Data Pipelines

Ingesting real-time data poses a number of challenges:

  1. Have to scale in real time
  2. Have to deal with data being late
  3. Have to deal with bad data coming in real time (duplicates, missing data, etc.)

Cloud Pub/Sub

Distributed messaging system to handle real-time messaging.

--------------------------------------------------------------------------------------------------------------------

   (sensor data, etc.) > Cloud Pub/Sub > Cloud Dataflow > BigQuery/Cloud Storage > Explo/Visu Apps
                         [Ingests data,   [Subscribes to
                          publishes to      Cloud Pub/Sub]
                          subscribers
--------------------------------------------------------------------------------------------------------------------

Serverless Big Data Pipeline

Cloud Pub/Sub Architecture

Cloud Pub/Sub uses topics. These are like channels that is publishes.
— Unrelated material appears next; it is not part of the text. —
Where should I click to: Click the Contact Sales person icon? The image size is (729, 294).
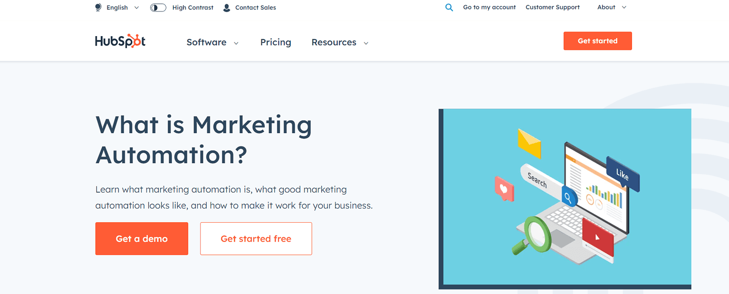coord(226,7)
Subscribers can listen to these topics and pick up messages that are published.

For example:

  1. Setup Pub/Sub with a topic called “HR”
  2. When a new worker joins, the HR system publishes a “NEW HIRE” event to the “HR” topic
  3. Then, downstream applications (facilities, badge activation system) who are subscribed to this topic can get the message and take action as appropriate

Cloud Dataflow

Apache Beam

  • Used to implement batch or streaming data processing jobs.
  • Pipelines written in Java, Python, or Go
  • Creates a model representation of code which is portable across many runners
  • Runners pass models to an execution environment, which can run on many different engines (e.g., Spark, Cloud Dataflow)
  • Transformations can be done in parallel, making pipelines scalable

Workflow with Cloud Dataflow

image
  1. Write code to create model in Beam
  2. Beam passes a job to Cloud Dataflow
  3. Once it receives it, Cloud Dataflow’s service:
  • Optimizes execution graph
  • Schedules out to workers in distributed fashion
  • Auto-heal if workers encounter errors
  • Connect to data sinks to produce results (e.g., BigQuery)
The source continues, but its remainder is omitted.